Cette question préalable est surprenante. Et encore plus surprenantes sont les attaques proférées ici contre le Président de la République, qui paraissent profondément déplacées.
La question préalable est surprenante car ce texte est équilibré, pédagogique, centré sur les salariés modestes, incitatif pour le développement du dialogue social dans les entreprises, et il contribue à améliorer le pouvoir d’achat. Car un SMIC pour tous les travailleurs n’est pas notre idéal de société.
Qui peut bien être contre un projet de loi qui propose un rééquilibrage entre les revenus du travail et ceux du capital ? C’est pourtant une mesure de justice économique.
Le Président de la République, le Gouvernement et la majorité parlementaire ont promis de revaloriser le travail.
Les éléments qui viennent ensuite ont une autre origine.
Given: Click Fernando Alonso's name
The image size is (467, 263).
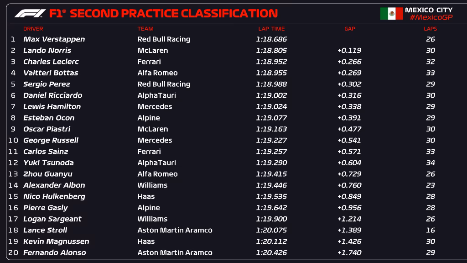Looking at the screenshot, I should (x=54, y=252).
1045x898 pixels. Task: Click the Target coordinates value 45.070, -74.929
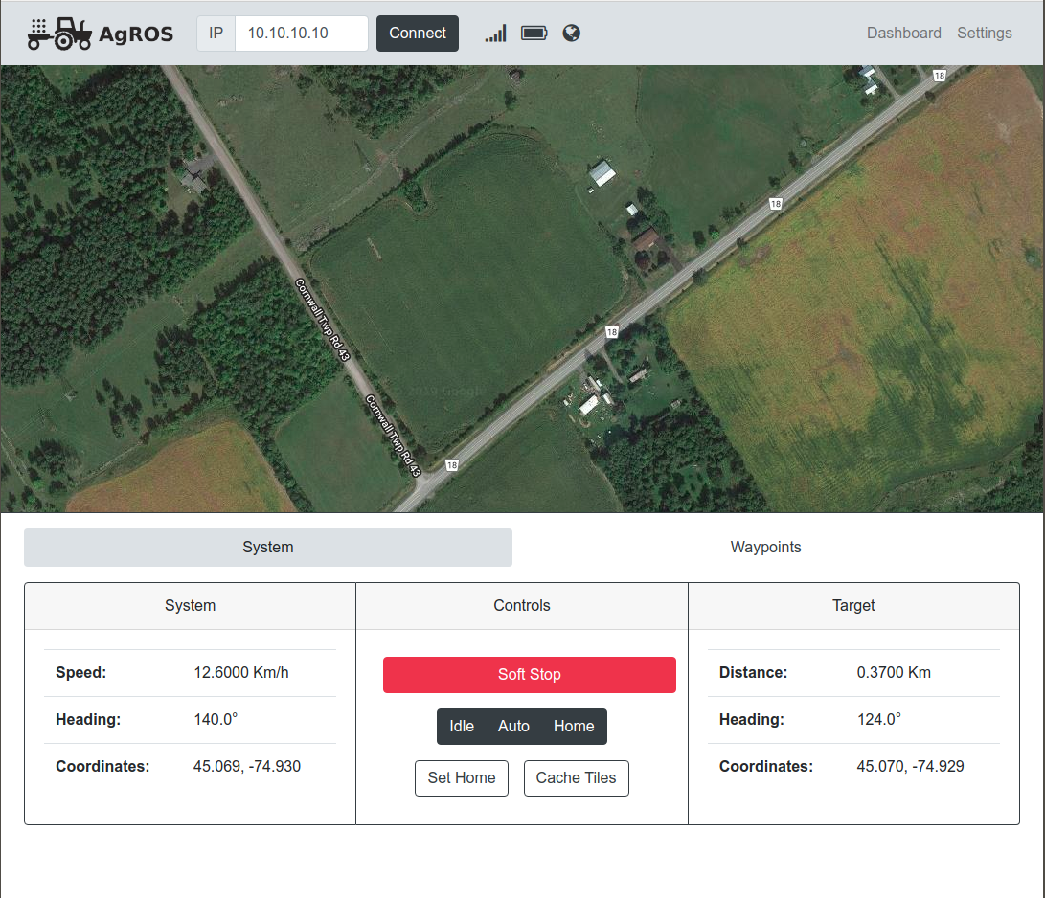[910, 767]
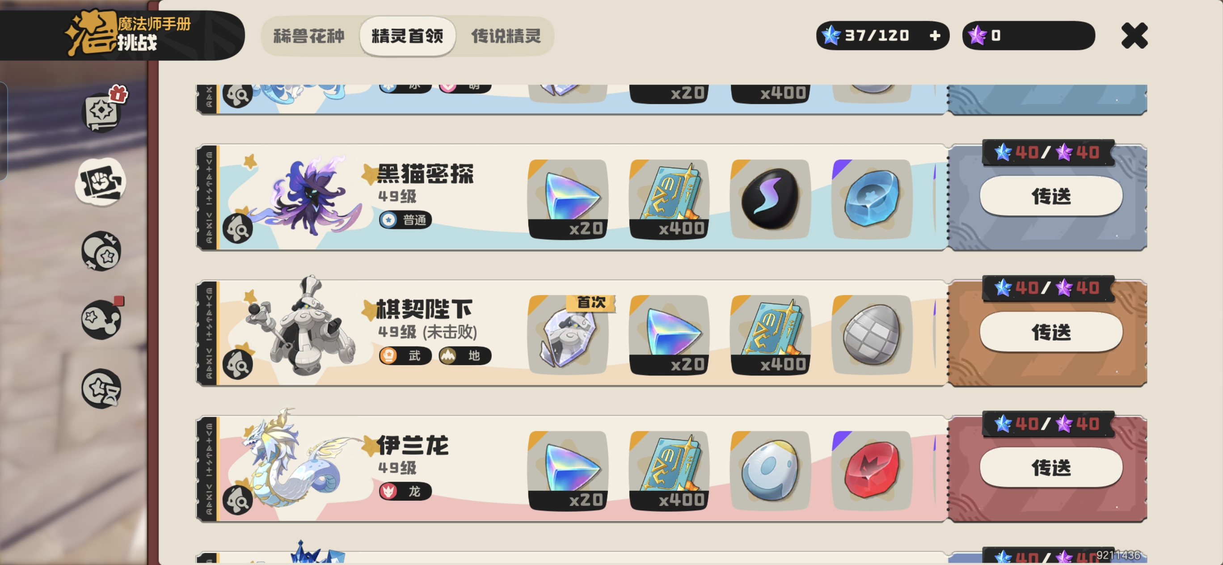View the purple star currency counter
Viewport: 1223px width, 565px height.
[x=1028, y=36]
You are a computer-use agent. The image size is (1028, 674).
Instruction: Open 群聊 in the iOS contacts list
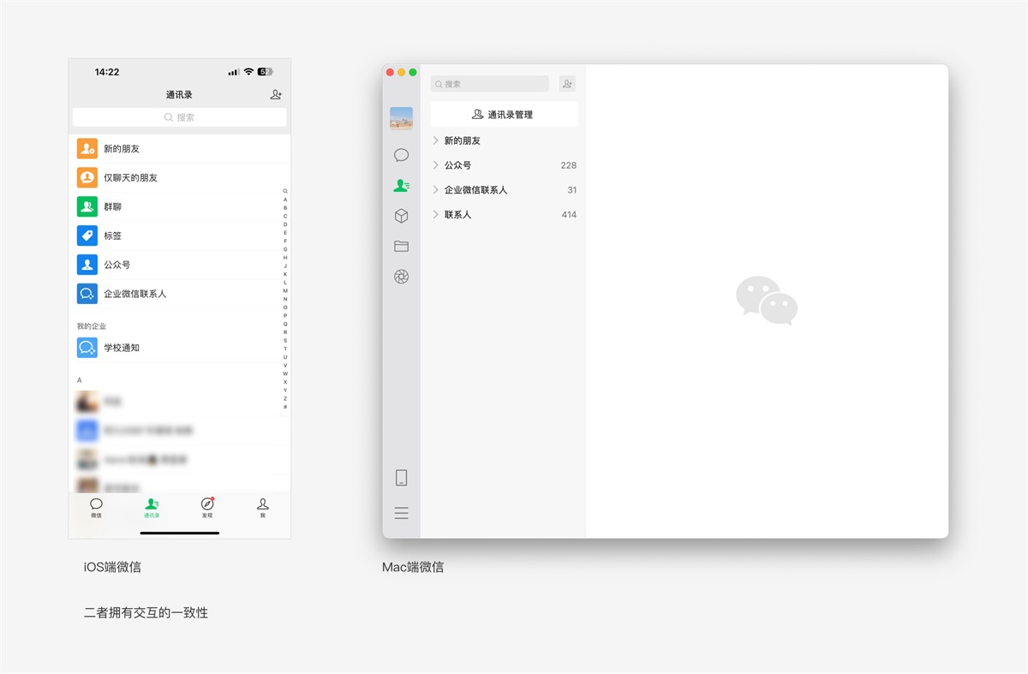tap(112, 206)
Ce texte est un nouvel exemple de notre attachement à tenir nos promesses.
En outre, à l’heure où le capitalisme financier international montre certaines limites, la France donne un signal fort en faisant le choix d’un capitalisme qui reconnaît et valorise le salarié et pas uniquement le financier.
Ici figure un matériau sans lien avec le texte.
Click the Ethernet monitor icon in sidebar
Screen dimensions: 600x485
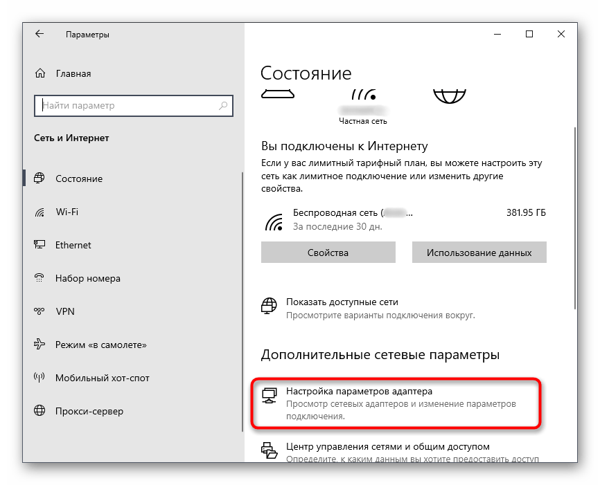[x=40, y=245]
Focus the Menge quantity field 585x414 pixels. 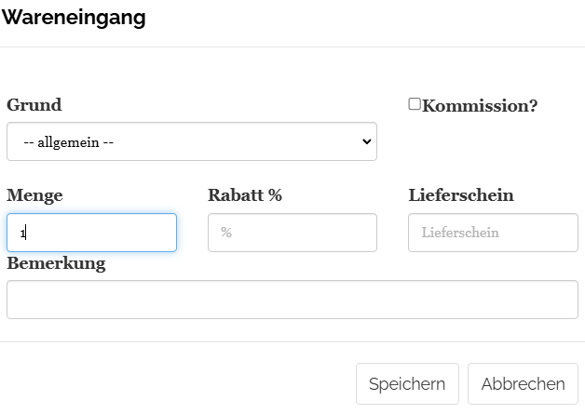click(x=91, y=233)
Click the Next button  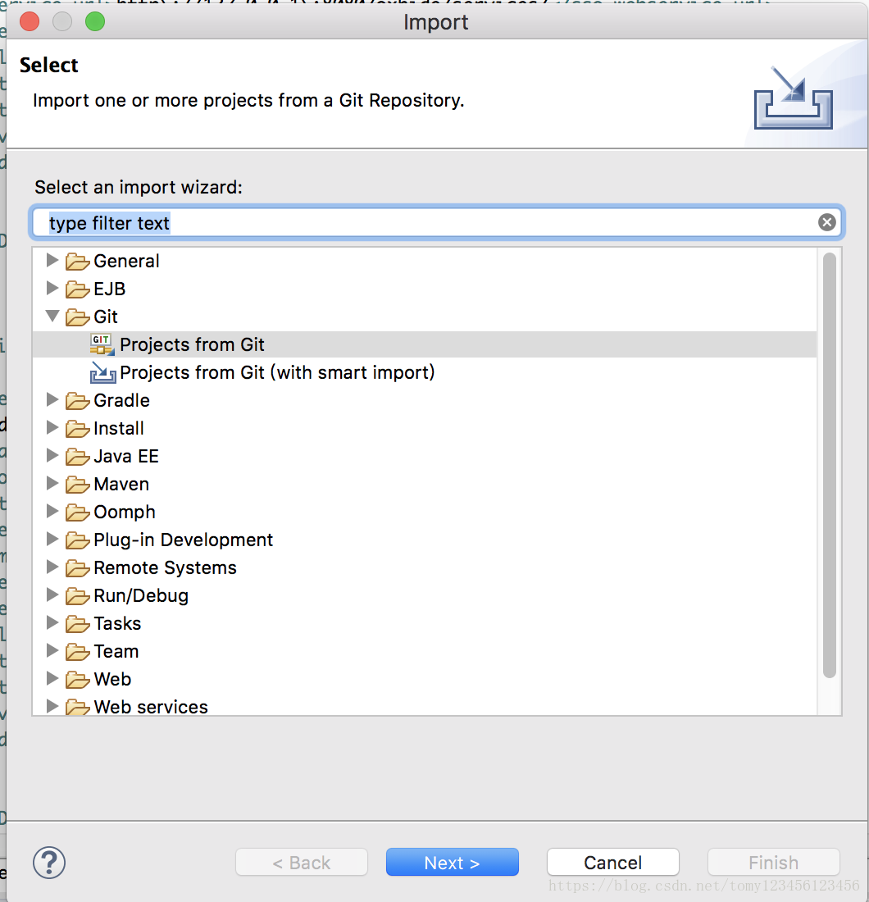pyautogui.click(x=452, y=863)
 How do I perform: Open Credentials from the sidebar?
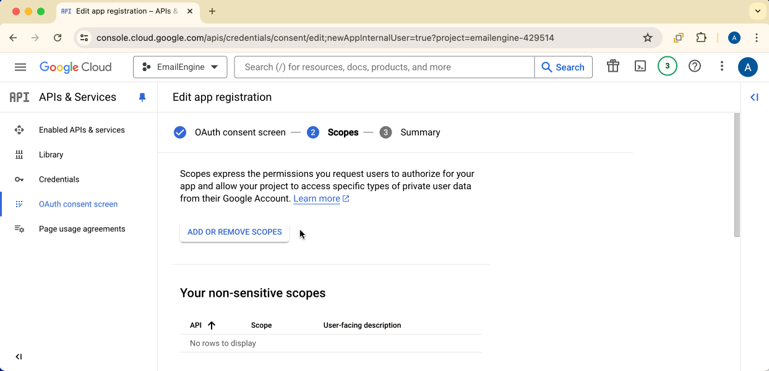pyautogui.click(x=59, y=179)
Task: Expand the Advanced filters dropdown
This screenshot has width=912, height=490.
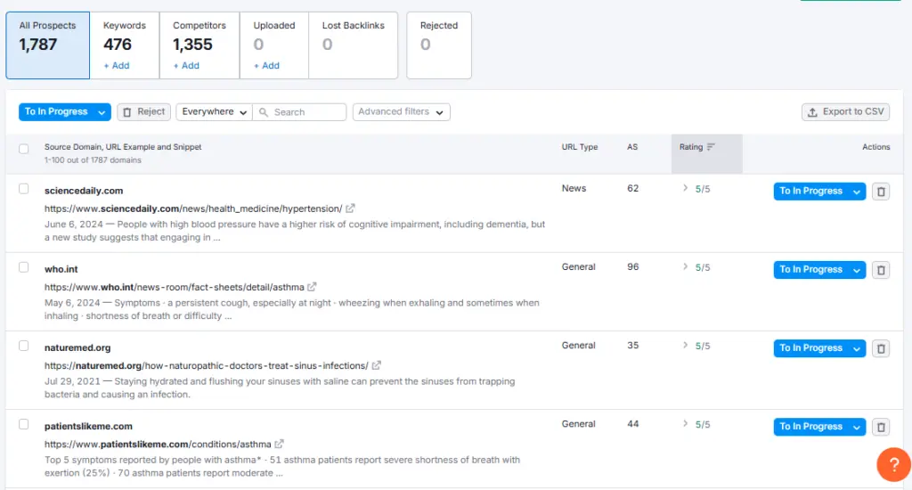Action: [x=401, y=112]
Ce projet de loi est donc aussi un projet de société. Là encore, comment des personnes se définissant comme de gauche peuvent-elles être contre ?
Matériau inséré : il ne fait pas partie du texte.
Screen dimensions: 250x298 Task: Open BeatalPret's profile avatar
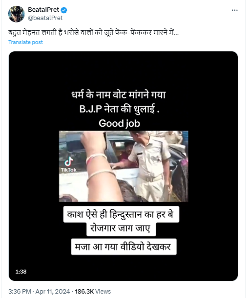(x=16, y=14)
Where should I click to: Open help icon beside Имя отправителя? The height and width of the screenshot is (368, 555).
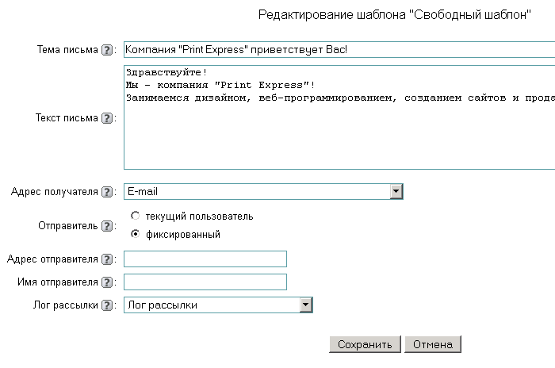tap(107, 282)
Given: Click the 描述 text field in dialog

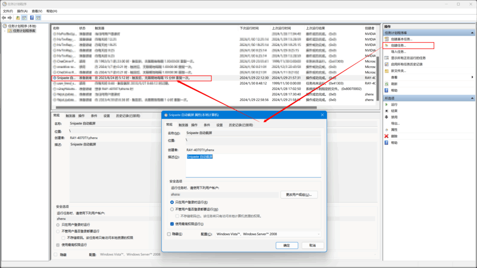Looking at the screenshot, I should [253, 165].
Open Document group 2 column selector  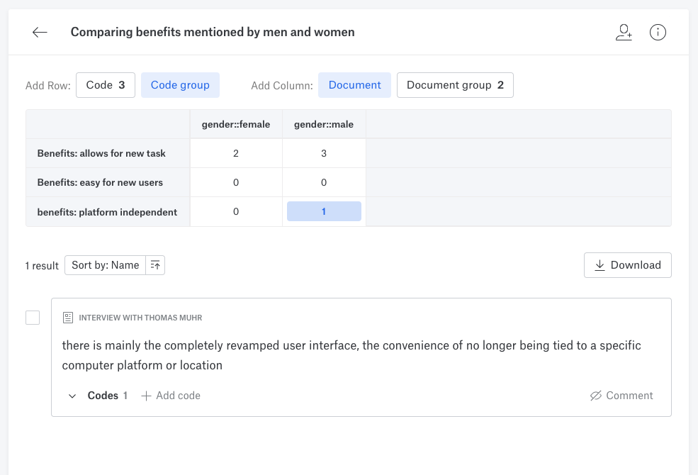455,85
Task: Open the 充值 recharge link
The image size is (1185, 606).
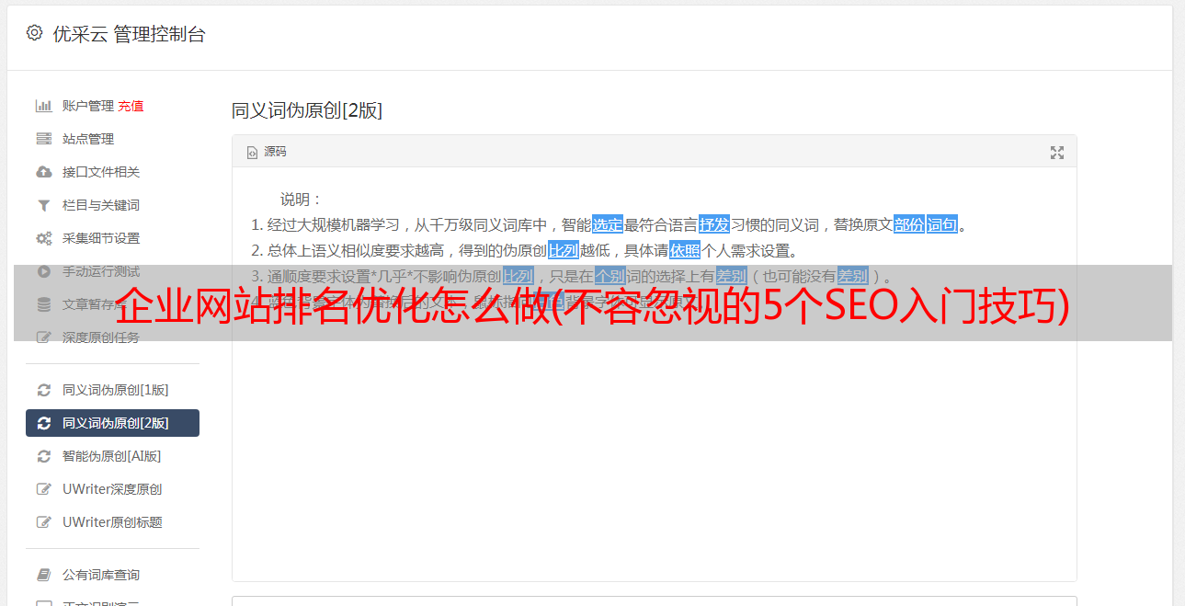Action: click(131, 106)
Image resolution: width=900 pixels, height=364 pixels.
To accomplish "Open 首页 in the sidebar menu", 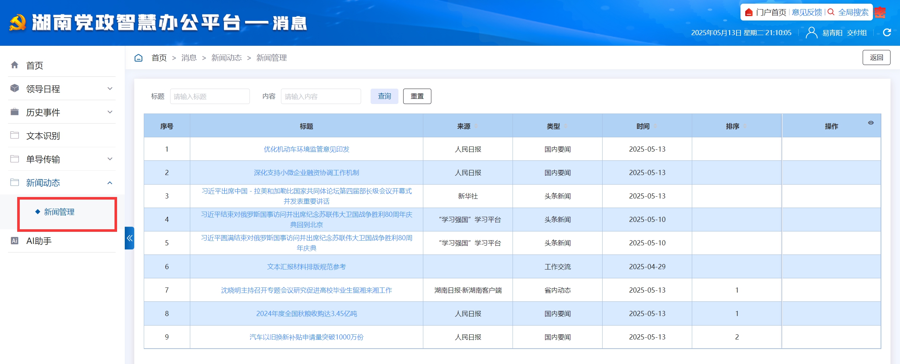I will click(x=35, y=65).

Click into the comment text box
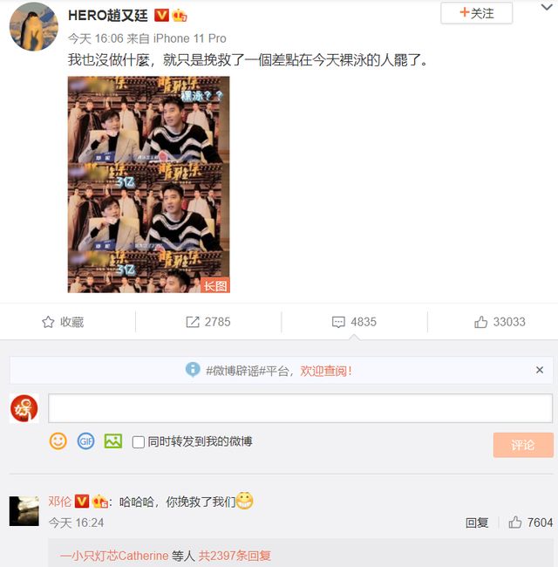tap(300, 408)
Par ailleurs, ce texte propose, à juste titre, de conditionner les exonérations de charges par la négociation salariale. À cet égard, je me réjouis de l’amendement adopté en commission à l’initiative du rapporteur qui vise à éteindre au bout de trois années le dispositif d’exonérations fiscales pour les entreprises qui ne jouent pas le jeu de la négociation. Il faut aller plus loin dans ce domaine, car la négociation salariale est le socle d’une économie moderne et dynamique.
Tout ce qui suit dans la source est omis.